Comments (25)
I've released a new version v0.6.2. One major change is that I had to split sqlite to keep the command line clean. Refer below. I'll work on revamping docs. Please follow #38
usage: piicatcher sqlite [-h] -s PATH [-f {ascii_table,json,db}]
[-c {deep,shallow}] [-o OUTPUT] [--list-all]
optional arguments:
-h, --help show this help message and exit
-s PATH, --path PATH File path to SQLite database
-f {ascii_table,json,db}, --output-format {ascii_table,json,db}
Choose output format type
-c {deep,shallow}, --scan-type {deep,shallow}
Choose deep(scan data) or shallow(scan column names
only)
-o OUTPUT, --output OUTPUT
File path for report. If not specified, then report is
printed to sys.stdout
--list-all List all columns.
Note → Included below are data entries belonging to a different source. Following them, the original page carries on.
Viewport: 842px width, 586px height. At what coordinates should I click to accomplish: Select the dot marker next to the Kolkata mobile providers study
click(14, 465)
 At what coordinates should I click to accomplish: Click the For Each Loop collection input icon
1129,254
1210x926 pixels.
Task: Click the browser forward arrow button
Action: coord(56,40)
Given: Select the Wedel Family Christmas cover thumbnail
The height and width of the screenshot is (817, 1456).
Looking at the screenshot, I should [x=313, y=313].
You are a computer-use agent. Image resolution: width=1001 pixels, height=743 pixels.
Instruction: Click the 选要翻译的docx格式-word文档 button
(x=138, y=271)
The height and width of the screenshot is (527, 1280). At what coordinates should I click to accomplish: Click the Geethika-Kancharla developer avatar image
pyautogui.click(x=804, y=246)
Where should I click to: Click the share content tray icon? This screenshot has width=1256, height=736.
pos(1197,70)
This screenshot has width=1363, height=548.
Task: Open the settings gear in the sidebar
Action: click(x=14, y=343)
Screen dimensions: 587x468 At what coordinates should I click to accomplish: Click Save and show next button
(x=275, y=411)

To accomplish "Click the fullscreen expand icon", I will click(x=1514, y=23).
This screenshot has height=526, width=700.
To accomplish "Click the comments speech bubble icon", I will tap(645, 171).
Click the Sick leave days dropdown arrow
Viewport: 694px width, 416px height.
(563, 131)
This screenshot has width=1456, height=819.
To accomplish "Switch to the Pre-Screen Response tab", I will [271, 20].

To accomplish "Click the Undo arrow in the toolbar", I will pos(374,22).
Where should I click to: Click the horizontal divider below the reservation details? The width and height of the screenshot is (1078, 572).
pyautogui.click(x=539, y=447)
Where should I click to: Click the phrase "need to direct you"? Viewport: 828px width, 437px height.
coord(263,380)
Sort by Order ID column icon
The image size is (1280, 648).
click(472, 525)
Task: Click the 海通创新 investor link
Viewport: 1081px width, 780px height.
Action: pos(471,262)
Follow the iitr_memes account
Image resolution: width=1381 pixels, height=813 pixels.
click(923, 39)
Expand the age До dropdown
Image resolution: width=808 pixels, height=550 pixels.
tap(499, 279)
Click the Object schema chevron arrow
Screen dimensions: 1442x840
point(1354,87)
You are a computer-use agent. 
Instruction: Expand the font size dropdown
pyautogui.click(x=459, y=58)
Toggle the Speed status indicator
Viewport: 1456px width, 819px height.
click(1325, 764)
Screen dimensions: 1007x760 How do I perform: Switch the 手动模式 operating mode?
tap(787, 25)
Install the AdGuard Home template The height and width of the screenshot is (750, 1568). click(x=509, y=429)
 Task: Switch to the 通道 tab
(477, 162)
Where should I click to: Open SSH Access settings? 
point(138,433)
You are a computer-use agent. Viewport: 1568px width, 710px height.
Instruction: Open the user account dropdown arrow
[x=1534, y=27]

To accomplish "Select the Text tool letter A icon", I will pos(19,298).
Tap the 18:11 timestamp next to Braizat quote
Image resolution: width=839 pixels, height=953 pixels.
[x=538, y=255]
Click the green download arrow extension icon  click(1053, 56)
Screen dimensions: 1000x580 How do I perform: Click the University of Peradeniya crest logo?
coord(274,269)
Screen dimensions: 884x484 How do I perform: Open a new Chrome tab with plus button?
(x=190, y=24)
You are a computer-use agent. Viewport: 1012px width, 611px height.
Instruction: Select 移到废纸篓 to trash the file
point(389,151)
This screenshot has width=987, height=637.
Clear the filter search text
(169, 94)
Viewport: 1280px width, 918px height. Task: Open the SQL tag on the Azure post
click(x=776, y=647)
By default only columns with PII
information is listed
from piicatcher.
@vrajat Getting this error after v0.6.2. files also not working now
from piicatcher.
Can you check after running pip install pymssql
? The package is part of requirements and it should have been involved. I am not sure why it got missed. I'll see if I can reproduce it in the background.
from piicatcher.
Tried installing pymssql
from piicatcher.
More info: #29 (comment)
Moore's law. I'll release a new version with the right version.
from piicatcher.
For temporary fix I ran pip install "pymssql<3.0". Now Files are running fine. For db not able to get data:
from piicatcher.
OK. By default it only lists columns that has PII. You can list all columns using --list-all
.
Shallow checks names of columns only. It looks for column names like name, email etc using regular expressions from https://github.com/madisonmay/CommonRegex. Do you have columns with these names ?
Another option is to also check data using -c deep
from piicatcher.
Yes I have such columns with names:
--list-all with -c deep
from piicatcher.
I recreated the table and it works for me:
Can you check if piicatcher can read all the tables in the sqlite database ? list all should not have returned an empty list. That points that it cannot find any tables and columns.
What are the data types of these columns ? piicatcher only checks text, varchar and char columns.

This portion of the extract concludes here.